As some of you may be aware, I am reading about the future of banking – where archaic procedures meet their nemesis in new-age agile technology.

And today, the universe conspired to demonstrate that what I read was indeed waiting to happen.

Short story – took a car loan from a leading bank here, a couple of months back. The over-enthusiastic loan seller (can’t bring myself to call them relationship managers) bundled a current account along with the loan, and why? It’s internal processs, he said. More like a bit more commission for me, I thought.

Nevertheless, they also made me sign a direct debit from my existing bank, even though the first installment of the loan was a couple of months away. You can change it later, I was told.

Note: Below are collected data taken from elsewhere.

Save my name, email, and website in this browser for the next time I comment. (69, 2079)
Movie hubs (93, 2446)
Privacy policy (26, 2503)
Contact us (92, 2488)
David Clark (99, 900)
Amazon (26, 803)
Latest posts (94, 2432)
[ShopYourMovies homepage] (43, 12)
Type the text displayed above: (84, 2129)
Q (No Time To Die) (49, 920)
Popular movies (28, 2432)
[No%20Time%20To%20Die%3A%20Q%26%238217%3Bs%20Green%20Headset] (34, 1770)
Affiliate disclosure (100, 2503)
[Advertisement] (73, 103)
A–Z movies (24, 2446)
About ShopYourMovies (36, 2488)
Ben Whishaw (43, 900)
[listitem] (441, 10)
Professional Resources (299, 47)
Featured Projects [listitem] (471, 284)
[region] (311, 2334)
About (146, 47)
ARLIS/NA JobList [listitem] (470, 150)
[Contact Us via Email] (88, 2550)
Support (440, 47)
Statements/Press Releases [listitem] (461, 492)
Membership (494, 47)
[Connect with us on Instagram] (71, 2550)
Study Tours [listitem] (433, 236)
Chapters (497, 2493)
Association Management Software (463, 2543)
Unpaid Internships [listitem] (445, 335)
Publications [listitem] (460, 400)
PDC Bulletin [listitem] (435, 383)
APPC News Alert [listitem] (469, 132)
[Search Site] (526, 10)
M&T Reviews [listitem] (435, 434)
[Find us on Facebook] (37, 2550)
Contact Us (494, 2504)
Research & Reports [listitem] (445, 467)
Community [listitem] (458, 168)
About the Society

Come November 28th. They deduct my first installment from the current account, not from the direct debit. And that’s not all. A couple of days later, they also knock on the virtual door of my other bank, attempting to deduct money from there as well…Ahem!

Anyways, they did this 4-5 times before I decided to visit the branch and take corrective action. All good they said. And today they called me and said – err…not so good. The head of credit apparently said that I was self-employed and hence a riskier loan, and so they would continue the direct debit from the other bank and refuse to do the same from their own bank.

Am I missing something or did this sound plain stupid?

It’s things like this that make me want the pace of digital neobanks to accelerate. Enough of signing endless forms (blank ones most of them), submitting IDs again and again and still walking into such silly situations. When a bank cannot understand that money in their own vaults is better than knocking on their neighbors, something is fundamentally wrong.

Being a slave to a process makes such things happen. A process is only as good as it’s intended outcome. I would focus on achieving the outcome in the least possible steps, rather than sticking to a process just because that “is the way it has always been done”.

Customers are well connected now. People demand utility. Good service. It’s not optional.